→ Reading passage:
* * * * * * * * *

Changes to our Git infrastructure

Ben Cooksley bcooksley at
Thu Dec 25 11:09:56 GMT 2014

On Fri, Dec 26, 2014 at 12:01 AM, Jan Kundr√°t <jkt at> wrote:
> On Thursday, 25 December 2014 11:06:05 CEST, Ben Cooksley wrote:
>> Not sure why random / 3rd party stuff would be imported - regardless
>> of whether it is a scratch repository or otherwise.
>> Distributions tend to frown upon bundling...
> I've had a need for this twice.
> The first instance was trying to fix breakage in Ragel, a 3rd party SW which
> generates parsers. It contained logic error related to cross compilation. I
> wanted a place to host my modifications, and because I run into that problem
> during my work on KDE, I wanted to use KDE's infra for that. I couldn't,
> because I wasn't able to import upstream's content into my personal scratch
> repo.
> The second case was a tool I wanted to use during my work on CI. It's not a
> SW library to be used by program we develop, but rather an existing tool
> which I wanted to extend with some additional level of functionality. Again,
> I wasn't able to import this due to the checking hooks, so I ended up using
> another hosting service.

Fair enough.

>>> Which might be fine, maybe we don't want people to use KDE's git for
>>> these
>>> purposes. What's the purpose of scratch repos?
>> For new development projects.
> That makes sense. If the scratch repos are not for hosting "random crap I
> need for my KDE work", but rather "new stuff I create for KDE", then having
> these hooks operating in this strict mode is OK. In that case the message
> about the purpose of the scratch space should probably be made a bit
> stronger, because I wasn't aware of this limitation despite being with KDE
> since 2007.

* * * * * * * * *

→ Supplied information:
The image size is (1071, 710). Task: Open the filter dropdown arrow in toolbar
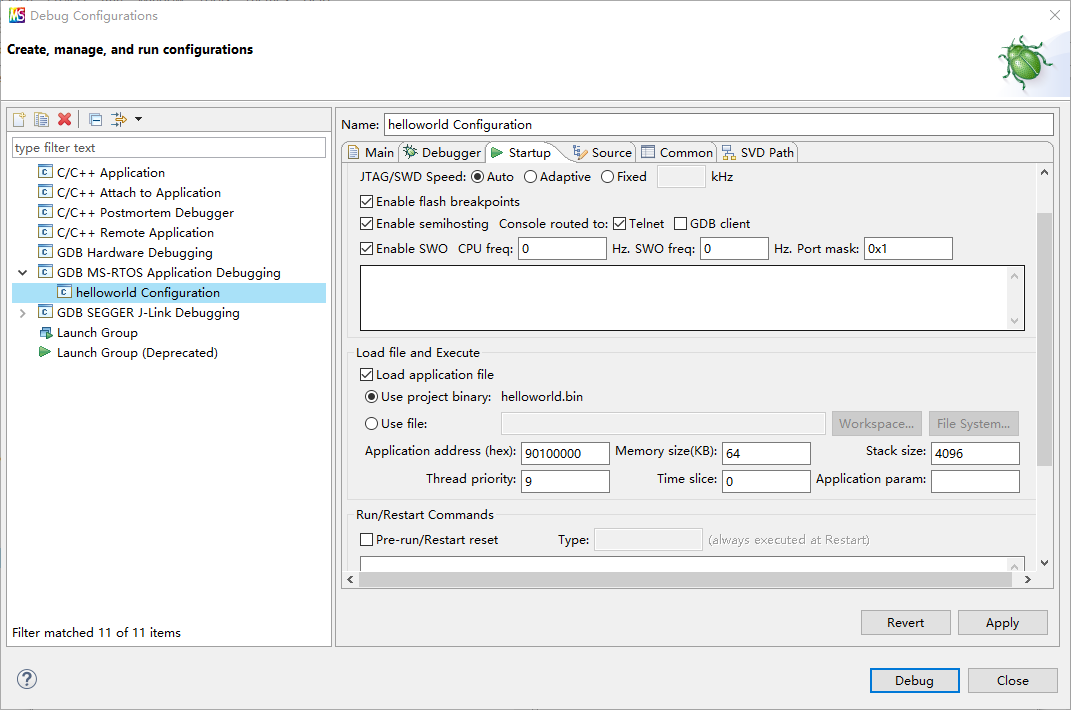tap(139, 120)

* * * * * * * * *

→ Tasks for this exercise:
**A)** Answer these from the mailing list message:
(i) What does Ragel generate?
(ii) What are scratch repos for, according to the reply?
(iii) Where was the CI tool finally hosted?
**B)** Summarize the mailing list message in two sentences.
**C)** From the mailing list message, quote the stretch from "Changes to our" through "frown upon bundling...".
Rely only on the mailing list message, not on the data.

→ Results of the tasks:
**A)**
(i) Parsers.
(ii) New development projects.
(iii) On another hosting service.

**B)** A contributor describes two cases where checking hooks blocked importing third-party code into a personal scratch repo: a fix for Ragel's cross-compilation logic error, and a CI tool that ended up on another hosting service. After learning that scratch repos are for new development projects, the contributor accepts the strict hooks but suggests the message about the scratch space's purpose be made stronger.

**C)**
Changes to our Git infrastructure

Ben Cooksley bcooksley at
Thu Dec 25 11:09:56 GMT 2014

On Fri, Dec 26, 2014 at 12:01 AM, Jan Kundr√°t <jkt at> wrote:
> On Thursday, 25 December 2014 11:06:05 CEST, Ben Cooksley wrote:
>> Not sure why random / 3rd party stuff would be imported - regardless
>> of whether it is a scratch repository or otherwise.
>> Distributions tend to frown upon bundling...